Vox Pathfinder 15r Guitar Amp | Amps & Pedals | Edmonton | Kijiji


----------



## jimmythegeek (Apr 17, 2012)

It's a solid state practice amp. Still a pretty good deal gor $50.


----------



## vadsy (Dec 2, 2010)

I knew it was solid state but I remember reading at some point that one or two of these were the hot dog. Either way for 50 I'd normally go for it, especially with reverb and trem


----------



## weener (Apr 9, 2009)

These are great amps and sound fantastic through a Marshall cab . I stupidily sold mine . If that were local I would be all over it .


----------



## Lincoln (Jun 2, 2008)

A lot of the Vox solid state stuff had a 12AX7 tube in the preamp stage. They were alright.


----------



## Lincoln (Jun 2, 2008)

for $50 I'd buy it just for the cabinet and build an AC10 inside it.


----------



## vadsy (Dec 2, 2010)

Lincoln said:


> for $50 I'd buy it just for the cabinet and build an AC10 inside it.


Is it the ac10 everyone liked?


----------



## Roryfan (Apr 19, 2010)

These are surprisingly not dog shit for a solid state amp. Can’t go wrong at $50


----------



## Lincoln (Jun 2, 2008)

vadsy said:


> Is it the ac10 everyone liked?


The AC10 is already a full on tube amp, little brother of the AC15 & AC30. They made some pretty good solid state amps, I can't remember the name of the series. VT??


----------



## torndownunit (May 14, 2006)

vadsy said:


> I knew it was solid state but I remember reading at some point that one or two of these were the hot dog. Either way for 50 I'd normally go for it, especially with reverb and trem


It is the one people talk about. These are an older model. I had one, and they are indeed really nice sounding. Not good for solid state, just good in general. The reverb and trem sound great on them. For $50 it's a good deal IMO. These are more highly regarded than the current pathfinders, and are not the one of the Vox hybrids (VT). 

I think the newer MV Micro heads probably sound better, but they aren't a $5o combo.

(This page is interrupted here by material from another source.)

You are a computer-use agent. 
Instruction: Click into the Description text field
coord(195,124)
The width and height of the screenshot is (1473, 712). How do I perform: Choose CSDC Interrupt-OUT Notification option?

I sold mine during a move one time when I had to unload some gear. If I saw one for $50 again near me, I'd definitely get it without hesitation. All I ever see is pathfinder 10's which are nowhere near as good.


----------



## mrmatt1972 (Apr 3, 2008)

These are excellent amps, great grab and go and small gig amps, record well, have a speaker out you can use any cab you have. 

Regret selling mine ages ago.


----------